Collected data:

* * * * * * *

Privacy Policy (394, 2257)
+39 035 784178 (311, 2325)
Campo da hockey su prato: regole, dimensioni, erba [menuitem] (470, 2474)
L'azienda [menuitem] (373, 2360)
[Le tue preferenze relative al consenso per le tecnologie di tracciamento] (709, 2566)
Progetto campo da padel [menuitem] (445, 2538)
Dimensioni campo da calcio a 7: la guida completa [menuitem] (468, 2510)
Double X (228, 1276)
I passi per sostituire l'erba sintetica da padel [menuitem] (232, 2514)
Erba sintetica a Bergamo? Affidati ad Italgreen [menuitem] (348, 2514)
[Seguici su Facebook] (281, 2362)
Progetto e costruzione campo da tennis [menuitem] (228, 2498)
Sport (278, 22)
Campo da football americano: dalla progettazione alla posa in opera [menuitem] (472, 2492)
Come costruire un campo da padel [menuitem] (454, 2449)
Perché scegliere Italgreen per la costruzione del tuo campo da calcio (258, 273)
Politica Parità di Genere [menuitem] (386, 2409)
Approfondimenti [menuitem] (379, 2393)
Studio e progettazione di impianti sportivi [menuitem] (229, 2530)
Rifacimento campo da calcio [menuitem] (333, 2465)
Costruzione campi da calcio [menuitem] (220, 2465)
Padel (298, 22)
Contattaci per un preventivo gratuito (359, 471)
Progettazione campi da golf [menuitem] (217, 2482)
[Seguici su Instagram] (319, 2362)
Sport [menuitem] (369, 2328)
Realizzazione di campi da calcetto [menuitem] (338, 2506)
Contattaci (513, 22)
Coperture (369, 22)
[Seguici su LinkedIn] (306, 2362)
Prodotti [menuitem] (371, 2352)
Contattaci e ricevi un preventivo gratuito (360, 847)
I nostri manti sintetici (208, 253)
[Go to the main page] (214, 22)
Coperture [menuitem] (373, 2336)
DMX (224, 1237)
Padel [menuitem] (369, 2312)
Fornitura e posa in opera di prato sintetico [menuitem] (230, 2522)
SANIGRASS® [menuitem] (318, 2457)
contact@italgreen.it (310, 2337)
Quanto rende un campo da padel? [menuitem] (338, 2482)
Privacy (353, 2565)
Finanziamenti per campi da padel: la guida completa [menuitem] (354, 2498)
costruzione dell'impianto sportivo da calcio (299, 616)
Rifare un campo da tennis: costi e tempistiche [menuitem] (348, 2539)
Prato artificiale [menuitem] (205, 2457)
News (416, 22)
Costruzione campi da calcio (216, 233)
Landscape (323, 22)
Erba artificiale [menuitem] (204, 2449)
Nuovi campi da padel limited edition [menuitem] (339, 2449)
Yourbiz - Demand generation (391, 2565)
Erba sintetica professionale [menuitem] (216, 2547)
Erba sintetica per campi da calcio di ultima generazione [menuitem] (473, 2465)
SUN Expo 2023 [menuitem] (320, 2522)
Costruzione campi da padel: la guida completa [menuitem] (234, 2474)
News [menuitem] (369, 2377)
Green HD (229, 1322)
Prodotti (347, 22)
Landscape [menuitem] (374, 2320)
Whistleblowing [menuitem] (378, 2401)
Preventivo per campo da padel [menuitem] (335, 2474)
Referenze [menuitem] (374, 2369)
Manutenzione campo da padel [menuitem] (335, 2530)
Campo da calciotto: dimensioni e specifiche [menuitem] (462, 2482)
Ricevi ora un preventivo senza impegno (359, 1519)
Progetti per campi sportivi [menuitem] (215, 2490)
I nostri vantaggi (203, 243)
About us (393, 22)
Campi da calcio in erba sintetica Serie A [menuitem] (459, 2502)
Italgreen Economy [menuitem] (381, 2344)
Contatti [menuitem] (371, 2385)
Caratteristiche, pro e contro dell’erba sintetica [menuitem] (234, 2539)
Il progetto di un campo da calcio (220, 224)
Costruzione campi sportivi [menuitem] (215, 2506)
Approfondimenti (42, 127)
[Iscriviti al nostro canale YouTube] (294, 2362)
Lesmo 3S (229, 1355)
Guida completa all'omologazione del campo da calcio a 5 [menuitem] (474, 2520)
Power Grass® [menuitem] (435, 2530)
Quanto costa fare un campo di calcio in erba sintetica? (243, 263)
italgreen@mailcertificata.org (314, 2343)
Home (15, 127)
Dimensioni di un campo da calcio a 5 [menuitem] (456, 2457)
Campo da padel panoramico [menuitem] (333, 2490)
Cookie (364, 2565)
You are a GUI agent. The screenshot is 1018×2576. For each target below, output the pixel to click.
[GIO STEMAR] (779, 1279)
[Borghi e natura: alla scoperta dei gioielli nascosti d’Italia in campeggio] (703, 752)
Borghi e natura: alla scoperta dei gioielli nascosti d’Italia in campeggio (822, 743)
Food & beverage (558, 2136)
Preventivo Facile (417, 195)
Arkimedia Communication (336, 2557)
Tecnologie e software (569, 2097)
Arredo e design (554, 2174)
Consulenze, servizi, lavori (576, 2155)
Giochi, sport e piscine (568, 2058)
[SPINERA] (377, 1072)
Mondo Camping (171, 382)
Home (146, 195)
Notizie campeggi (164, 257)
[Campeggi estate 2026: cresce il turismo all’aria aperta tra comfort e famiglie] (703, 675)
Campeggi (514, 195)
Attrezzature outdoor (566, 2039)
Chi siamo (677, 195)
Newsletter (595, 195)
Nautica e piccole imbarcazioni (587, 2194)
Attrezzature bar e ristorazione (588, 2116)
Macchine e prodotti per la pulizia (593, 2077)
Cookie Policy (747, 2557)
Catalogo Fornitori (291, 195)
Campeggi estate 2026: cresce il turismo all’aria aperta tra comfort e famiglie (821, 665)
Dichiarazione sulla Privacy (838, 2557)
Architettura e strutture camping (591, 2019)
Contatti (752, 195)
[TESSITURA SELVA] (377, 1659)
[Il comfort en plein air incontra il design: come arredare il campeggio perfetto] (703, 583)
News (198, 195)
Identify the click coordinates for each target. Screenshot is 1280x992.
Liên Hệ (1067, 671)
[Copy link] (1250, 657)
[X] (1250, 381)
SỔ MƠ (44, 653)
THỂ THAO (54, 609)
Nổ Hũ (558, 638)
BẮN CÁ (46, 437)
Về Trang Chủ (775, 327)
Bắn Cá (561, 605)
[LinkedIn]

* * * * * * *

# What the task requires:
Report how many lines of the data above include "turismo", giving the number and no other words.

# Output for this task:
2